» **MATERIAL SHOWN**
********

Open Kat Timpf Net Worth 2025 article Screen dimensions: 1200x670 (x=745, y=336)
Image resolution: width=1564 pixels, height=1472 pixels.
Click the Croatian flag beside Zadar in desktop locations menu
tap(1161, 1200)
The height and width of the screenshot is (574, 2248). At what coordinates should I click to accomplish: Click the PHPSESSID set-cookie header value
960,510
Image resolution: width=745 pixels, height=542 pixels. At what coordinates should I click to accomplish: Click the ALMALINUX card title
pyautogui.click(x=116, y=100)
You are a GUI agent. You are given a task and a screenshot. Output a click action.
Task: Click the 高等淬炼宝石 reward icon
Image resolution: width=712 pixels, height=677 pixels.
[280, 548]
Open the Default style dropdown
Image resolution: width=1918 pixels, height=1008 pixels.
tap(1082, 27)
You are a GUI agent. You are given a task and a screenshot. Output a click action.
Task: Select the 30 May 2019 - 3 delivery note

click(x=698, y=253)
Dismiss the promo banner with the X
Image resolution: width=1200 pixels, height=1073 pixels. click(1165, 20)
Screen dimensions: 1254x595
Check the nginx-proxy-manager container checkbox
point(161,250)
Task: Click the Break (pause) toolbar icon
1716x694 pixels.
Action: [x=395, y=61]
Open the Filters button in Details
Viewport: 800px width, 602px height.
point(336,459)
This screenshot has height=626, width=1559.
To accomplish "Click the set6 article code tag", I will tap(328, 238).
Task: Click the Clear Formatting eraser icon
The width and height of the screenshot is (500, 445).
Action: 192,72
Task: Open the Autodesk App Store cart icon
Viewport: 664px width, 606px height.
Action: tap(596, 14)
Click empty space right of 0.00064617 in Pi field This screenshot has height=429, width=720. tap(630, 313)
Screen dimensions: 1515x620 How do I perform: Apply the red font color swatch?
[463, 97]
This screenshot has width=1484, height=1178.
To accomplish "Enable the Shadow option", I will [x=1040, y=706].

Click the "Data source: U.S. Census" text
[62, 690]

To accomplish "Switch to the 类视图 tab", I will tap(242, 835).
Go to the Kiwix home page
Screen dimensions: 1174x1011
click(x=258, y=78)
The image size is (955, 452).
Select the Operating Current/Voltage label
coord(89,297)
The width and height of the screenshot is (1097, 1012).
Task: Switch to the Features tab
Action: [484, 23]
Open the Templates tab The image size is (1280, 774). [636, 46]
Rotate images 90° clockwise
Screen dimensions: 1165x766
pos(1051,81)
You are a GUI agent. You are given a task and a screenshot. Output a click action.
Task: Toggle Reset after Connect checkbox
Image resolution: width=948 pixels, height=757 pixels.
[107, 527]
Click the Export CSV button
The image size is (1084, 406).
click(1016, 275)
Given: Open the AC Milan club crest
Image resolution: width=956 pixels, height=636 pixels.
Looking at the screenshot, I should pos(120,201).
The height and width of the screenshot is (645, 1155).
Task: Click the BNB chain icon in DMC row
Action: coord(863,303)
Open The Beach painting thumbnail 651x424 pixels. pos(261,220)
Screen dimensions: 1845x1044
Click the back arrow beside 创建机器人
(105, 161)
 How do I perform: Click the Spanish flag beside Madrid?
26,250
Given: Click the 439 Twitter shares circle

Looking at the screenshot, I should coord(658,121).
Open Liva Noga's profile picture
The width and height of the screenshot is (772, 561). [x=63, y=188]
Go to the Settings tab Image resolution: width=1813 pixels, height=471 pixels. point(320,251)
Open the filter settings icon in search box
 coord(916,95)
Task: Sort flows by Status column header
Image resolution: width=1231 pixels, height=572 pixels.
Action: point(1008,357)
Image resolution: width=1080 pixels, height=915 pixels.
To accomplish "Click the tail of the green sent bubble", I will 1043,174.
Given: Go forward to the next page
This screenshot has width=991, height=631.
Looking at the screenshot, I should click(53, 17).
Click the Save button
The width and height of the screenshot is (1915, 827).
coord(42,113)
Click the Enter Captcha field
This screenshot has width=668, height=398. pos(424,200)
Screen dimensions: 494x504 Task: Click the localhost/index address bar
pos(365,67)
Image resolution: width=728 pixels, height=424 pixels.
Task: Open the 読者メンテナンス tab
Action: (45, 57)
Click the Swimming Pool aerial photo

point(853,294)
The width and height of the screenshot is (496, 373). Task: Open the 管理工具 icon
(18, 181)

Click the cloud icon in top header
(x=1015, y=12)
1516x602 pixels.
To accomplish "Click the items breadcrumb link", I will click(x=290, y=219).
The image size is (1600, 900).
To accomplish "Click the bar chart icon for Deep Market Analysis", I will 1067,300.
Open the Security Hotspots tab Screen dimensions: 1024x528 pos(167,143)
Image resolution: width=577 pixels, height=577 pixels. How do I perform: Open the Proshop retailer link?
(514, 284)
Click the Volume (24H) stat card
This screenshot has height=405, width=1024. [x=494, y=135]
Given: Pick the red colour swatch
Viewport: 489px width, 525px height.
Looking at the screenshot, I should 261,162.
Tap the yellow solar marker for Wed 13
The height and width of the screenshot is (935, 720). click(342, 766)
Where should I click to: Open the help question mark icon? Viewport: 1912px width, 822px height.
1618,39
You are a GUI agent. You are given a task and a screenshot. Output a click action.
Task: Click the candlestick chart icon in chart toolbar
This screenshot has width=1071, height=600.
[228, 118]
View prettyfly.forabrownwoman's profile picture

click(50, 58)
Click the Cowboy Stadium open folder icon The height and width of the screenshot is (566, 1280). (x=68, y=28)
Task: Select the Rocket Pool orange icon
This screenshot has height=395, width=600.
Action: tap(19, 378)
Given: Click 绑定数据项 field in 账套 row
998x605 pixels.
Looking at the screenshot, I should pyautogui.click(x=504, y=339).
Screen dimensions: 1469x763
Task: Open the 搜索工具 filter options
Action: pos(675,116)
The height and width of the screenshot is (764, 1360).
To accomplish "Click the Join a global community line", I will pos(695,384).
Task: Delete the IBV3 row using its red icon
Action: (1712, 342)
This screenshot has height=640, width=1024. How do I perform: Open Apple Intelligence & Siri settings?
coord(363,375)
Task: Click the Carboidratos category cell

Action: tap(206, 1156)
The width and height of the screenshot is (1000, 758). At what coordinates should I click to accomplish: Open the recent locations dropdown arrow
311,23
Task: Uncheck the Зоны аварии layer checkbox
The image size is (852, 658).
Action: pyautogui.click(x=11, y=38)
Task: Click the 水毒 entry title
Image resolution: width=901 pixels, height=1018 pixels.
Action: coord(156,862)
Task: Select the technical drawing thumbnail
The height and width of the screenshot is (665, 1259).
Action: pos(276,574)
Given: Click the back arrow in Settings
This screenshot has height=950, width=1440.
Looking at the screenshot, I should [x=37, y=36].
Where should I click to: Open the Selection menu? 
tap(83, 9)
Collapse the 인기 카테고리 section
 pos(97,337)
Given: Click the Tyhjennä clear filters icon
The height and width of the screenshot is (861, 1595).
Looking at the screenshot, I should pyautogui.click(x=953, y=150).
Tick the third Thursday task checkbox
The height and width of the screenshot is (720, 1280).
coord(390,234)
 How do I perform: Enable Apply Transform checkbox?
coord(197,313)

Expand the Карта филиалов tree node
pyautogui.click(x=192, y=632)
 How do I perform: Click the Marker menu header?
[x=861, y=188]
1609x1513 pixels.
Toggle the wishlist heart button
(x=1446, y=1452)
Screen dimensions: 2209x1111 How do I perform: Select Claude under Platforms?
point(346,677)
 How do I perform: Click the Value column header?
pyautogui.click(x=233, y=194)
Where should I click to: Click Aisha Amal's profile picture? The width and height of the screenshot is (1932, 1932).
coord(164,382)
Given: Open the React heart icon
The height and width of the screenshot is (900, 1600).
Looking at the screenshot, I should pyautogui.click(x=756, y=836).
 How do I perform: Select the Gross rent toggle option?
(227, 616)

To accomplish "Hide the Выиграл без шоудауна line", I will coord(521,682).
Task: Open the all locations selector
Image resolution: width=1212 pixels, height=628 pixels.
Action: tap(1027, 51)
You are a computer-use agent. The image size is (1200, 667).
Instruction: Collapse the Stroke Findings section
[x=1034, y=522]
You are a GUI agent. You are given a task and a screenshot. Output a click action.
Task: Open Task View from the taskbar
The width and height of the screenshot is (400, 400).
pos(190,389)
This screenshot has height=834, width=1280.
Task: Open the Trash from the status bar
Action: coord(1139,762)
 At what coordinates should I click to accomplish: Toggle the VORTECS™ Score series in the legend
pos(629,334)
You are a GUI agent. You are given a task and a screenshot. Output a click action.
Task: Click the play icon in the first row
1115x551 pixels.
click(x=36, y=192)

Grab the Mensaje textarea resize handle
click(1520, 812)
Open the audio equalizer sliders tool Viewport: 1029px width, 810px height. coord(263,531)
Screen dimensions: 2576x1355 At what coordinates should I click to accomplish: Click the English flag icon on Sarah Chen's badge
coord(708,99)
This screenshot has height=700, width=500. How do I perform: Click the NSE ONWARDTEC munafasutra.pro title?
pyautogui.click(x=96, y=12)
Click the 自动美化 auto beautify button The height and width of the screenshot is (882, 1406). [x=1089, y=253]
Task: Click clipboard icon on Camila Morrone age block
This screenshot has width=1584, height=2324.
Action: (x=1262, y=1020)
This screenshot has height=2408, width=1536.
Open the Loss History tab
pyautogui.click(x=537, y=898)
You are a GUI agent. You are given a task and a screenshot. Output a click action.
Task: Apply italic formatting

********

» **INSTRUCTIONS TO FOLLOW**
What is needed is a verbatim copy of every line in the records above from the one containing "The image size is (955, 452)." down to the one containing "Given: Open the AC Milan club crest", both included, and nothing more.

» **SOLUTION FOR THIS TASK**
The image size is (955, 452).
Select the Operating Current/Voltage label
coord(89,297)
The width and height of the screenshot is (1097, 1012).
Task: Switch to the Features tab
Action: [484, 23]
Open the Templates tab The image size is (1280, 774). [636, 46]
Rotate images 90° clockwise
Screen dimensions: 1165x766
pos(1051,81)
You are a GUI agent. You are given a task and a screenshot. Output a click action.
Task: Toggle Reset after Connect checkbox
Image resolution: width=948 pixels, height=757 pixels.
[107, 527]
Click the Export CSV button
The image size is (1084, 406).
click(1016, 275)
Given: Open the AC Milan club crest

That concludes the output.